Title: An empirical evaluation of strategies based on the triangle inequality for accelerating the k-means algorithm
Authors: Marcelo Kuchar Matte; Maria do Carmo Nicoletti
Addresses: Centro Universitário Campo Limpo Paulista – PMCC, Rua Guatemala 167, 13231-230 C. L. Paulista, SP, Brazil; Instituto Federal de Mato Grosso do Sul – IFMS, Rodovia BR-060 S/N, CEP 79.240-000 Jardim, MS, Brazil ' Centro Universitário Campo Limpo Paulista – PMCC, Rua Guatemala 167, 13231-230 C. L. Paulista, SP, Brazil
Abstract: The k-means clustering algorithm has a long history of success in a wide range of applications in many different research areas.
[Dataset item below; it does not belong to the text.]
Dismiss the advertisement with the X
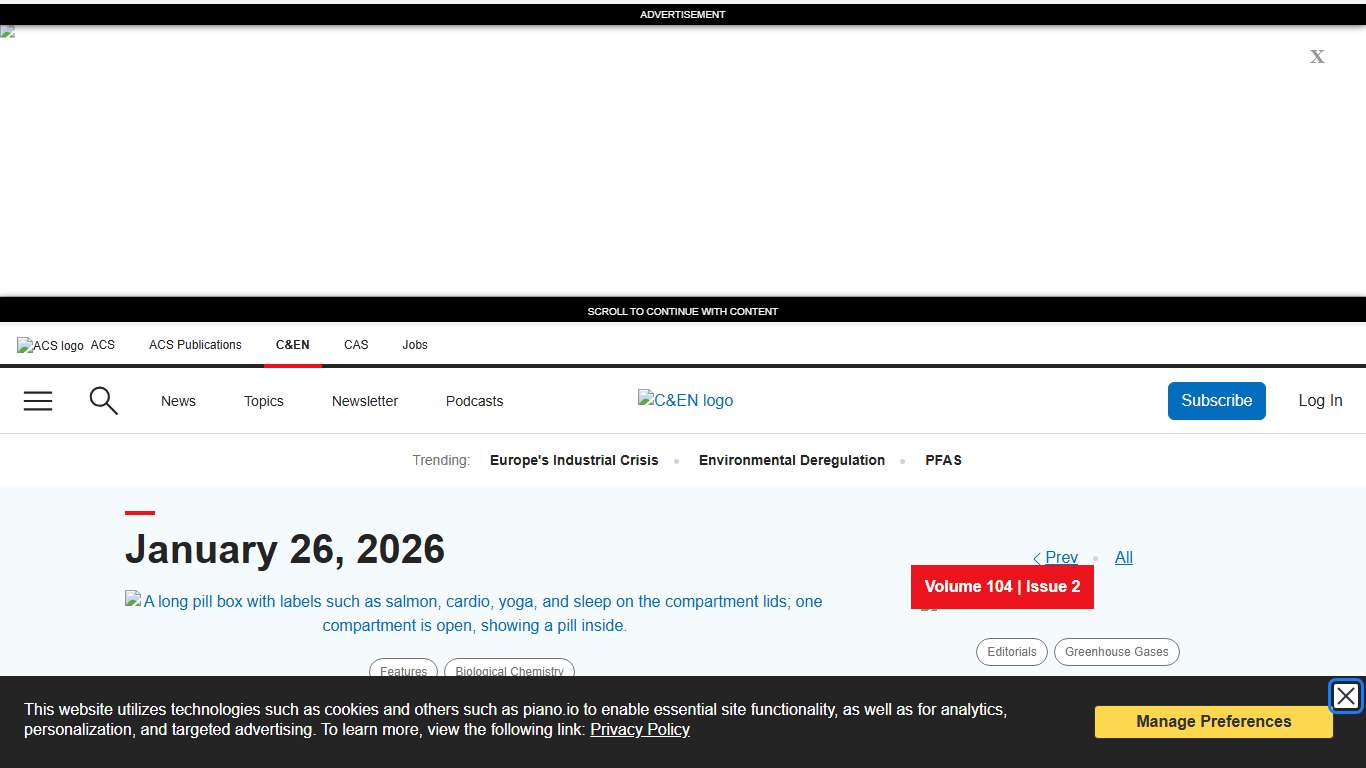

Part of its success is due to both, the simplicity of the algorithm, which helps its quick implementation and the good results it produces. Despite success, however, the original k-means has some shortcomings. One of them relates to the processing time required for the algorithm to finish the iterative process that, given a set of data instances, and an integer value k, induces a clustering having k clusters of the given data instances. This article presents an empirical evaluation of three strategies found in the literature that employ the triangle inequality, with the purpose of accelerating the k-means processing time. Experiments were conducted using two groups of datasets, seven real datasets and ten artificially created datasets. Besides empirically evaluating the impact of variables involved in clustering processes that can interfere with accelerating processes, the article also discusses the different ways the triangle inequality concept is employed by the strategies.
Keywords: k-means; optimisation; triangular inequality; clustering; machine learning; acceleration strategies.
DOI: 10.1504/IJICA.2022.125656
International Journal of Innovative Computing and Applications, 2022 Vol.13 No.4, pp.198 - 209
Received: 21 Apr 2020
Accepted: 10 Sep 2020
Published online: 26 Sep 2022 *